◆ What you have to do: What is the number of lines in these records with "will" in them? Answer with that number only.

::: Input data

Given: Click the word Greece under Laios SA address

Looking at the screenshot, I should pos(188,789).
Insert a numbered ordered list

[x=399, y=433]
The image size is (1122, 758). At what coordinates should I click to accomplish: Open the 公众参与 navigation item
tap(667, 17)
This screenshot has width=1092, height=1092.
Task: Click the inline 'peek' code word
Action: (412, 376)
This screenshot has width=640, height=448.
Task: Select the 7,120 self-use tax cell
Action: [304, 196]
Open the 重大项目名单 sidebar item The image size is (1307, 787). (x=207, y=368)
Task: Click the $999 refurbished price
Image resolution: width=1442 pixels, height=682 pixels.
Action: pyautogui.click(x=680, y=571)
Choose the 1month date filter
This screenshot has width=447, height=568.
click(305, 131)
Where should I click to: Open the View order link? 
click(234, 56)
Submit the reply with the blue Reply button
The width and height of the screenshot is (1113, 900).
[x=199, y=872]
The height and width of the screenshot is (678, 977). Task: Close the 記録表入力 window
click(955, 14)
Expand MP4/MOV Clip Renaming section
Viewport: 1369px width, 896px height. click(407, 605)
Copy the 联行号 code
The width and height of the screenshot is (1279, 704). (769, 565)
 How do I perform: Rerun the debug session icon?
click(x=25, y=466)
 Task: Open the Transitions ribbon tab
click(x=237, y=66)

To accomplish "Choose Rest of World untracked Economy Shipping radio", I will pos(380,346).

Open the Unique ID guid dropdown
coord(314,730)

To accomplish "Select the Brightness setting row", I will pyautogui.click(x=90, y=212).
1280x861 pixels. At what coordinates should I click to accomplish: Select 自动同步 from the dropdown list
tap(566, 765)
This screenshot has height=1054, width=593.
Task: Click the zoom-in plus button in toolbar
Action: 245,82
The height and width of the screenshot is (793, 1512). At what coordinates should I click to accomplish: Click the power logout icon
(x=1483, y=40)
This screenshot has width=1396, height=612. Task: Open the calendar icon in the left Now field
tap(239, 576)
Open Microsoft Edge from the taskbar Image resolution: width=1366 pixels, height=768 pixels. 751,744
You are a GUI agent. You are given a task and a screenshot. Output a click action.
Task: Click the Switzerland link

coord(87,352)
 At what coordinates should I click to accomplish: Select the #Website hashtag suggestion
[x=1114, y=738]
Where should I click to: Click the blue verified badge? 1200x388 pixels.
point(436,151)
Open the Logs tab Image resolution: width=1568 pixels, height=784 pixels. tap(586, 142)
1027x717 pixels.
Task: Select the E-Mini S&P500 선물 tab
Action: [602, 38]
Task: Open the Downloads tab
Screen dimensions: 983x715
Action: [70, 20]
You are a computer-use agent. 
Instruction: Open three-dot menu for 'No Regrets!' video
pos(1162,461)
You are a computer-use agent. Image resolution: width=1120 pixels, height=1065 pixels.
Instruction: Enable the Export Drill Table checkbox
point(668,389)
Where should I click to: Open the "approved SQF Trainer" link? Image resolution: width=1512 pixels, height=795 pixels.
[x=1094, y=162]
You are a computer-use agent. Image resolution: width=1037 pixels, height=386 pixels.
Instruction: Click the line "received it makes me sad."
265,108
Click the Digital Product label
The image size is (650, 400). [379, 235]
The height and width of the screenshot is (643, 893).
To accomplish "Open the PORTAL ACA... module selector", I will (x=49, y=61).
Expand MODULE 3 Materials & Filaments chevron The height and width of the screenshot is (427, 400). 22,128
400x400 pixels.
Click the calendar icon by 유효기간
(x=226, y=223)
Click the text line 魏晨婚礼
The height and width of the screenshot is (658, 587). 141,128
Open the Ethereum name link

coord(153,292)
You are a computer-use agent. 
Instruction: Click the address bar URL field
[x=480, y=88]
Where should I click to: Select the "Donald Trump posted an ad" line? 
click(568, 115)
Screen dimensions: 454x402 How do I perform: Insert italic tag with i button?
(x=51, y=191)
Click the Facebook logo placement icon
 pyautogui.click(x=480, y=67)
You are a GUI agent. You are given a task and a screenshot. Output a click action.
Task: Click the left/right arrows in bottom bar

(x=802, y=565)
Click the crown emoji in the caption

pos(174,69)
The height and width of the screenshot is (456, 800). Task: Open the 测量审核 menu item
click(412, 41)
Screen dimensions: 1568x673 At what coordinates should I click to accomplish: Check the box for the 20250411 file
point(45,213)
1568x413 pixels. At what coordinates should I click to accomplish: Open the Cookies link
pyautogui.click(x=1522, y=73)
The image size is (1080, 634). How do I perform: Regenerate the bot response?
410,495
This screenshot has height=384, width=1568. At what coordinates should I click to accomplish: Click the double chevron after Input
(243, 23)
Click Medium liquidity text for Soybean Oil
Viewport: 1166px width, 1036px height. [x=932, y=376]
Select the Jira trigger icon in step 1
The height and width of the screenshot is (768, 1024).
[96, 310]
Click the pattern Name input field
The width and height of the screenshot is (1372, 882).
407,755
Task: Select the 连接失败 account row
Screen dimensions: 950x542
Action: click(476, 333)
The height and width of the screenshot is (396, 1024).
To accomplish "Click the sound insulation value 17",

::::::

◆ Worked solution: 3